Сергей Нечаев | страница 29
Наконец вечером 1 марта взволнованный часовой шепнул ему:
— Государь убит!
Грозная «Народная Воля» нанесла страшный удар, но тотчас сама зашаталась под ударами правительства. Одна за другой записки стали приносить Нечаеву известия об арестах и провалах народовольцев. Уже арестованы Перовская, Желябов. Бегут из Петербурга, спасаясь от жандармов, уцелевшие пока народовольцы.
Нечего и помышлять о помощи с воли. Организация разгромлена. Это понял Нечаев. Он делился этим с Ширяевым, и к их тревогам о собственной судьбе прибавились опасения о судьбах партии и революции.
В это время заболел Ширяев. Равелин сделал свое привычное дело. Сырость выпила румянец щек, плесень потушила блеск глаз, тяжелый низкий потолок согнул спину. Ширяев стал кашлять, метался ночами в поту, и с каждым утром вставал все более слабым. Нечаев узнал от часовых о болезни Ширяева. Неужели уйдет от него и этот последний друг!
Умер старый комендант Петропавловской крепости, и появился новый — бездушный зверь Ганецкий. Он понял дух нового времени.
«…Прежде мне позволяли выходить подышать чистым воздухом два раза в день. Теперь мою прогулку сократили с двух часов до 20 минут. Мало того, меня по целым неделям совсем не выводят из душного каземата, в котором Ганецкий даже приказал заделать душники, будто с целью лишить меня возможности достать сажи для составления чернил. Верхнее стекло оконной рамы у меня было чистое, позволявшее мне видеть клочок неба.

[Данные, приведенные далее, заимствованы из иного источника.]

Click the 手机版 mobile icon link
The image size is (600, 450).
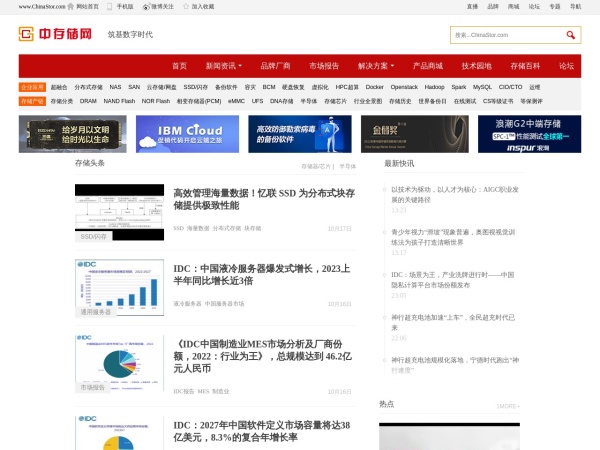[x=124, y=6]
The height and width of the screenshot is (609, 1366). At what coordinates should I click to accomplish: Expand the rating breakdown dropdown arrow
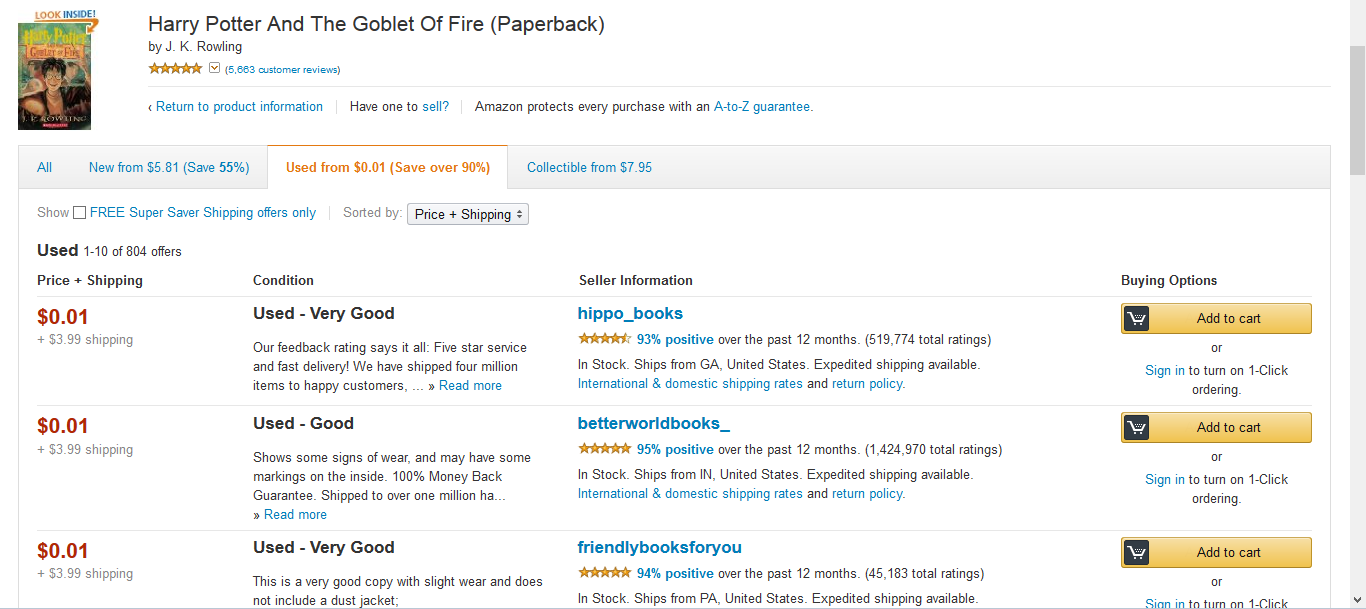pos(214,69)
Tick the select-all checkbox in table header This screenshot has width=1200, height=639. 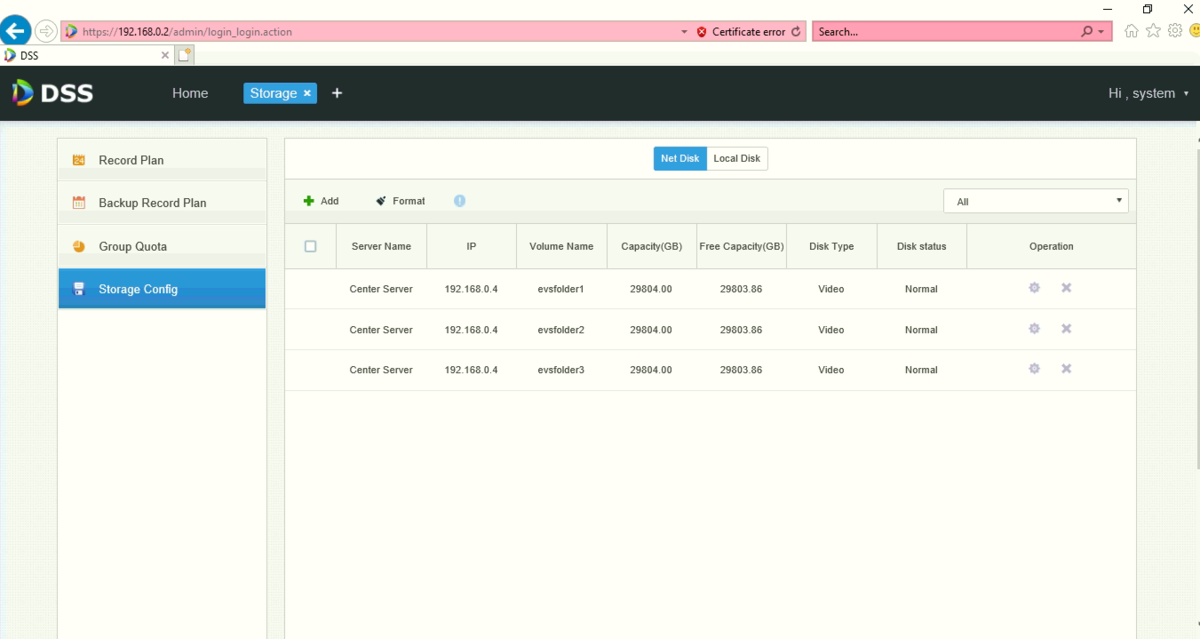[310, 246]
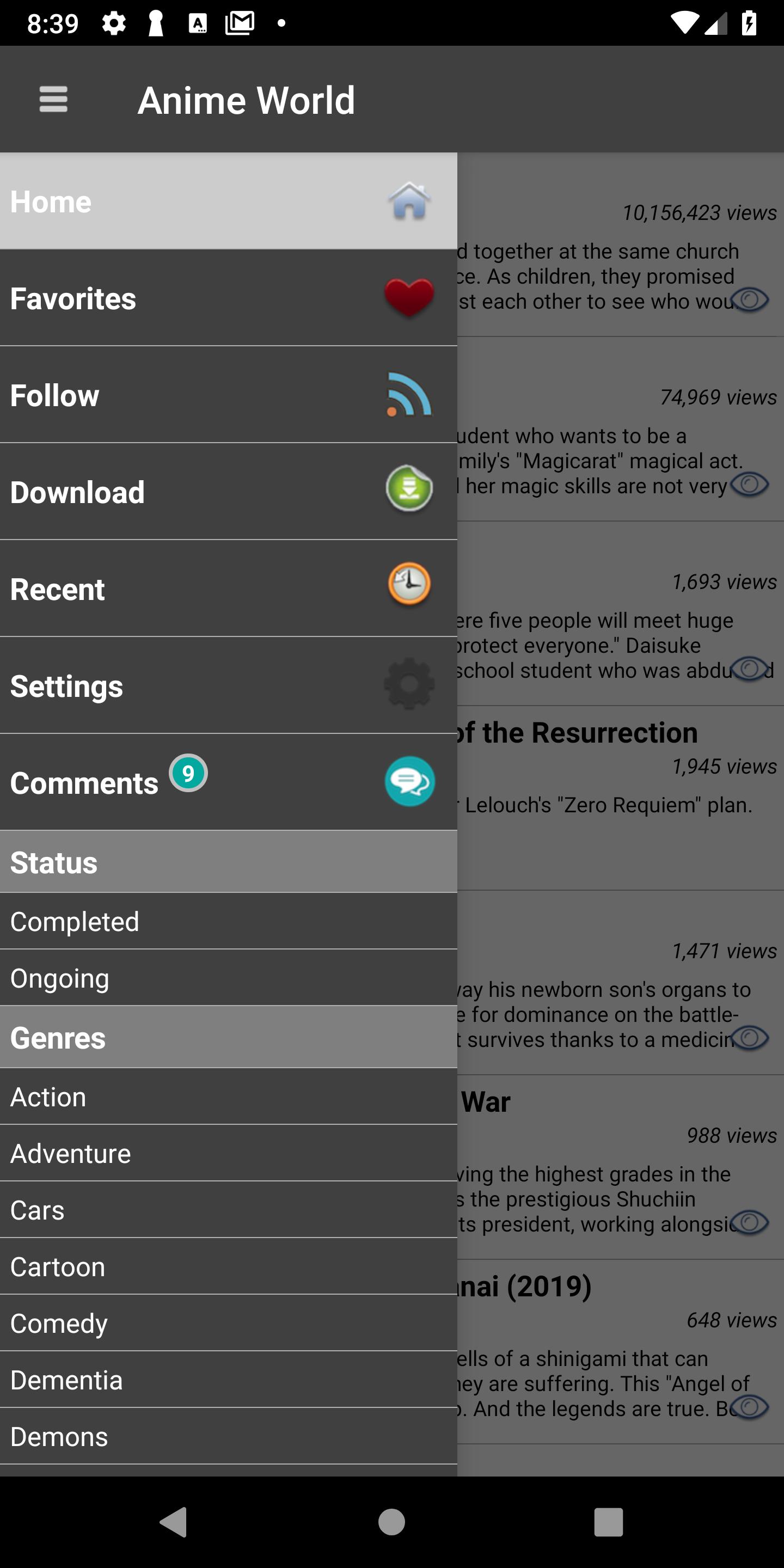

Нужно знать ужасы долголетнего одиночного заключения, чтобы понять, какую отраду доставляет узнику вид проходящего облака и сияние звезд ночью… Ганецкий приказал выбелить стекло…»— писал в своих уже не частых письмах на волю Нечаев.
Так прошла весна 1881 года. Проходило лето, и каждый уходящий день больно отзывался в сознании Нечаева. Он напрасно терял самое удачное для побега время. Усиливались строгости в равелине. Со дня на день могли напасть на след нечаевской организации. Приближалась зима, а тогда — без связей, без помощи — не бежать.
В тяжелом раздумье проводил Нечаев потускневшие дни. 16 августа рано утром шепотом подозвал его часовой. Без прежнего радостного нетерпения, а с тяжелым предчувствием, — он привык уже к дурным вестям, — подошел Нечаев к глазку.
— Друг твой… умер.
Тогда Нечаев решил, наконец, бежать без чужой помощи.
Под матрацом тюремной койки лежала солдатская одежда. Настала новая зима. Нечаев снова лихорадочно заработал. Каждый солдат получил свою роль. Был назначен день. Все было готово к побегу. Предусмотрено. Через несколько дней настанет назначенный час. И Нечаев окажется на свободе.